**EXERCISE**
Please copy word for word the part of the listing below that opens with the line containing "Linux (180, 206)" and closes with the line containing "Videot (130, 4)", including both of those lines.

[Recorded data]
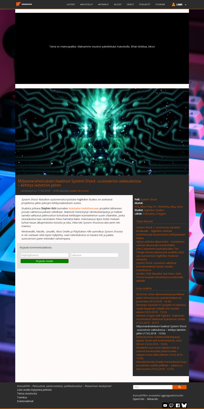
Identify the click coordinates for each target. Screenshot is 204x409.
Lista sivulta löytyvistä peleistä (34, 389)
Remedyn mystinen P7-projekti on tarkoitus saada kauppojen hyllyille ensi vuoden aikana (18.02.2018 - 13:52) (161, 308)
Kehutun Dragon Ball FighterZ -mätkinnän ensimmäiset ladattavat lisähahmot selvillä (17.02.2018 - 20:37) (160, 319)
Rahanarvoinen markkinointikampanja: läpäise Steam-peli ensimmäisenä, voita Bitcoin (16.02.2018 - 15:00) (159, 340)
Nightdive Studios (154, 210)
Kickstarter (149, 213)
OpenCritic (139, 399)
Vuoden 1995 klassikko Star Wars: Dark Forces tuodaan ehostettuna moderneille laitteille (159, 277)
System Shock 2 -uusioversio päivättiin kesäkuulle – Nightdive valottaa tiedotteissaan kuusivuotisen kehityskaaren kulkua (160, 233)
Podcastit (144, 4)
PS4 (137, 206)
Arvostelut (86, 4)
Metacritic (152, 399)
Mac (172, 206)
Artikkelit (103, 4)
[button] (178, 5)
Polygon (161, 213)
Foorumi (160, 4)
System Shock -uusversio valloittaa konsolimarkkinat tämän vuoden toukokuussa (156, 266)
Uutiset (71, 4)
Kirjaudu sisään (44, 261)
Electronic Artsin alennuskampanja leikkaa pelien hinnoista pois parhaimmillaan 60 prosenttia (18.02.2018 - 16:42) (160, 298)
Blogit (118, 4)
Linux (180, 206)
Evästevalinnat (25, 401)
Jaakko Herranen (79, 190)
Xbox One (146, 206)
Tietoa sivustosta (27, 393)
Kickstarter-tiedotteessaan (84, 208)
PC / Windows (161, 206)
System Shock (149, 199)
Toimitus (22, 397)
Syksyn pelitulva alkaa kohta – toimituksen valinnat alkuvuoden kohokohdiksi (160, 243)
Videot (130, 4)
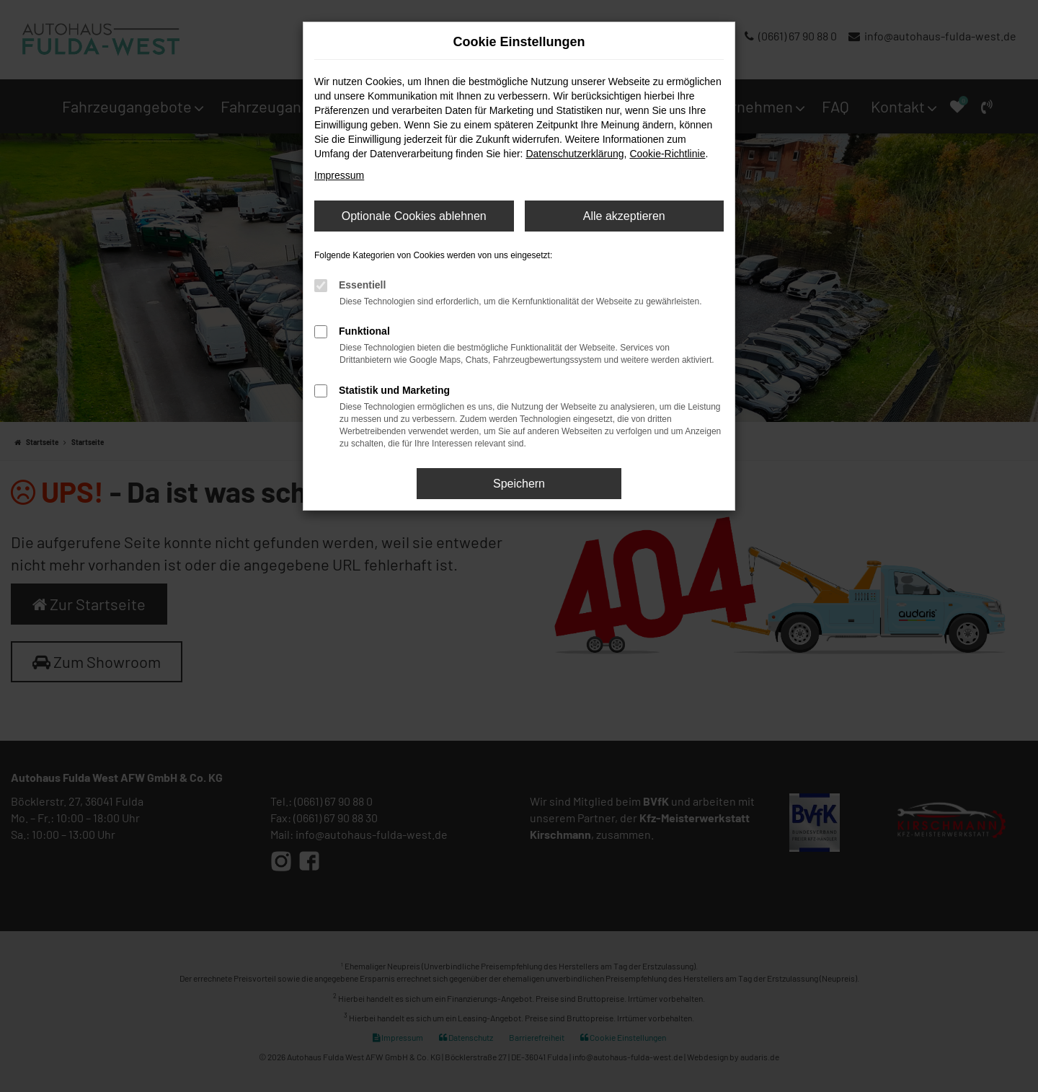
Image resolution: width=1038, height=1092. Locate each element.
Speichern (519, 483)
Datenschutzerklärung (574, 153)
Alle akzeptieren (624, 216)
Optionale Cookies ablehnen (414, 216)
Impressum (339, 175)
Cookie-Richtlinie (667, 153)
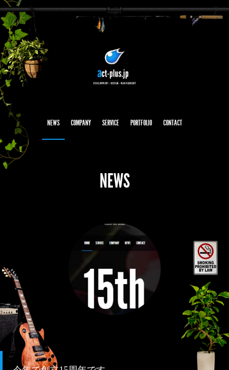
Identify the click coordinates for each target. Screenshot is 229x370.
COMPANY (81, 122)
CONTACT (172, 122)
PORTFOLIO (141, 122)
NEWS (53, 122)
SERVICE (110, 122)
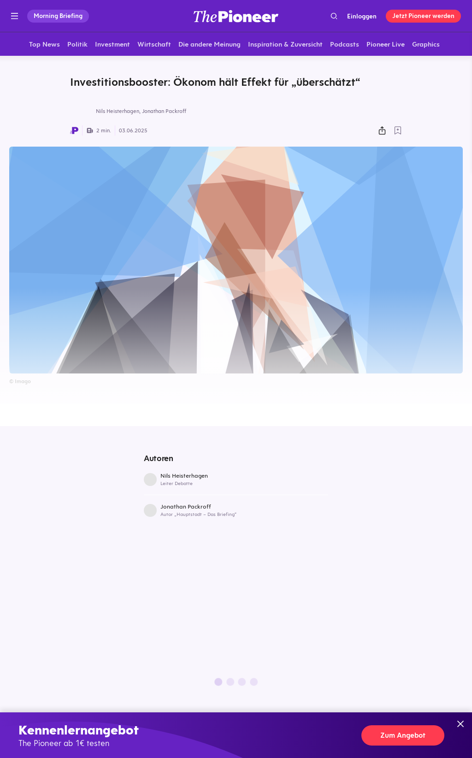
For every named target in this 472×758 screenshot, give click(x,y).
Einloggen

**TASK SOLUTION**
Linux (180, 206)
Evästevalinnat (25, 401)
Jaakko Herranen (79, 190)
Xbox One (146, 206)
Tietoa sivustosta (27, 393)
Kickstarter-tiedotteessaan (84, 208)
PC / Windows (161, 206)
System Shock (149, 199)
Toimitus (22, 397)
Syksyn pelitulva alkaa kohta – toimituksen valinnat alkuvuoden kohokohdiksi (160, 243)
Videot (130, 4)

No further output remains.